For one student, who asked whether an actor can ever achieve perfection, a surprise response came from the audience. "No!" screamed an audience member, later identified as John Kander himself, the man instrumental in the careers of the panelists and a close friend of Brother Augustine Towey, director emeritus of Niagara University Theatre.
After Kander spoke up, the panelists all fell in line and echoed his responses.
At the convocation that followed in NU's Alumni Chapel, the unmistakable chords of Kander's "All that Jazz" could be heard, along with adulation and applause from NU faculty, including Towey, theater department chair Sharon Watkinson, new NU Theatre Director Gregory Fletcher and Doug Zschiegner, associate director of the university's theater department.
Addressing the honorees at the convocation, Towey said, "You've made this world a better place.

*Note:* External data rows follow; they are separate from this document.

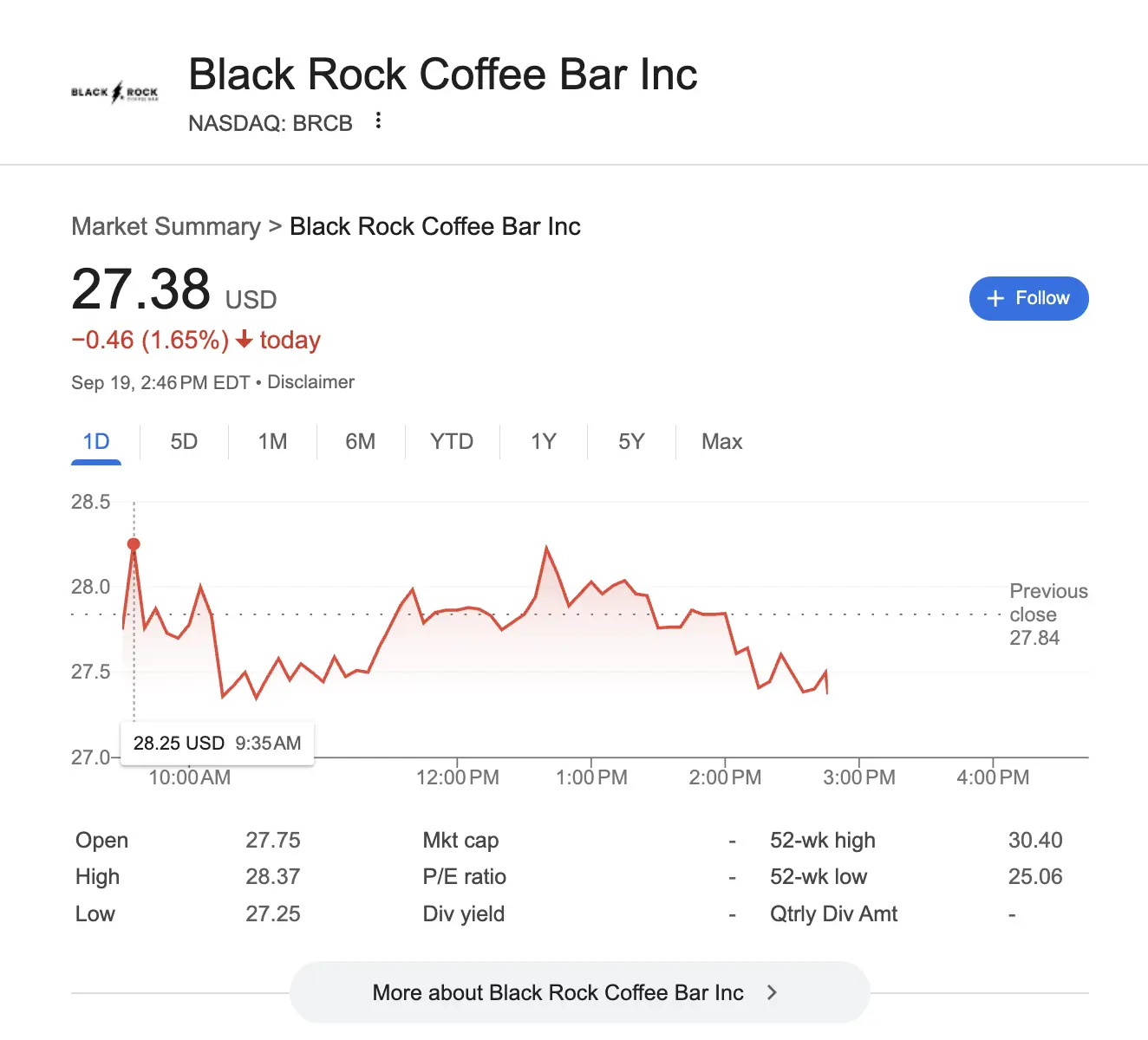Open the Market Summary breadcrumb link
1148x1040 pixels.
point(166,226)
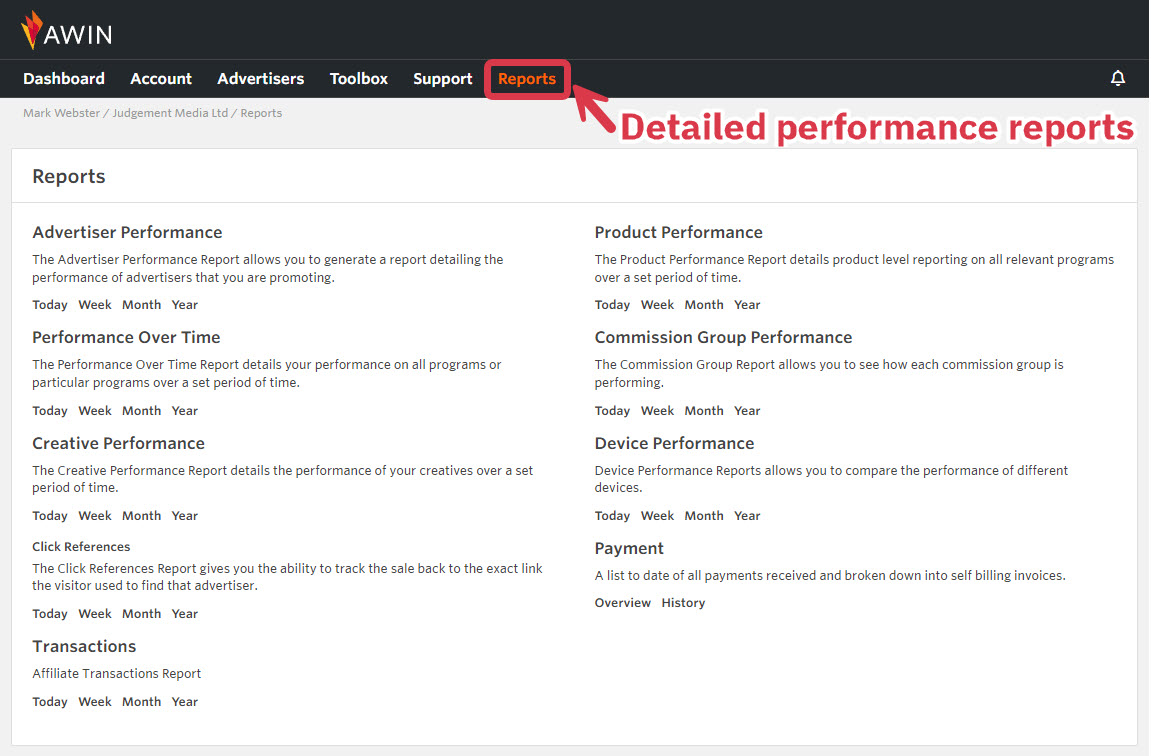The image size is (1151, 756).
Task: Switch to the Reports tab
Action: click(527, 79)
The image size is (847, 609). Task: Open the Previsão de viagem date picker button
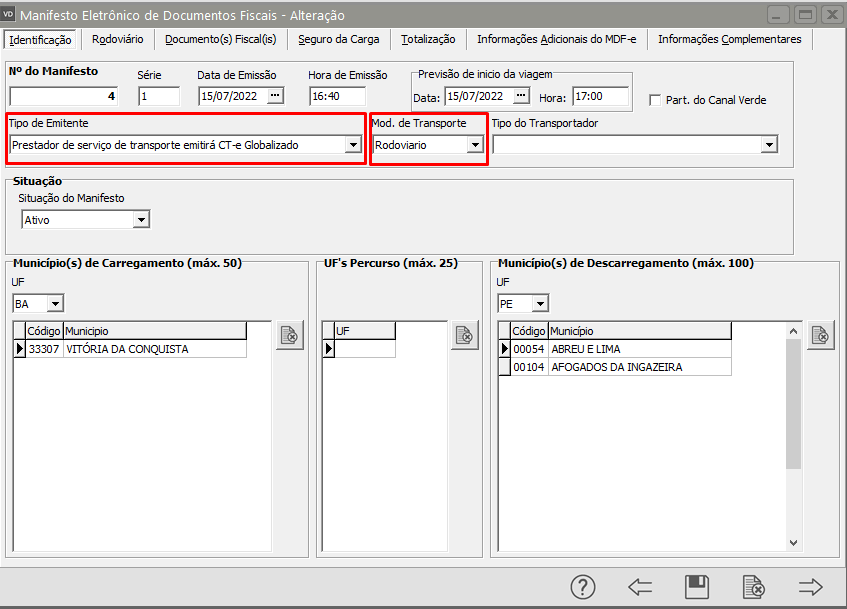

In the words of Scripture, you renew the face of our world."
Cocchetto, who has attended plenty of question-and-answer sessions, said he came away from the experience with a sense of validation that he is following the right career path.
"Getting somebody who's in the business, someone who's been through what you're about to go through, someone who's still going through the things that you're going through, even though they've quote/unquote 'made it' -- it gives you such a good feeling of calm and that you're doing this right."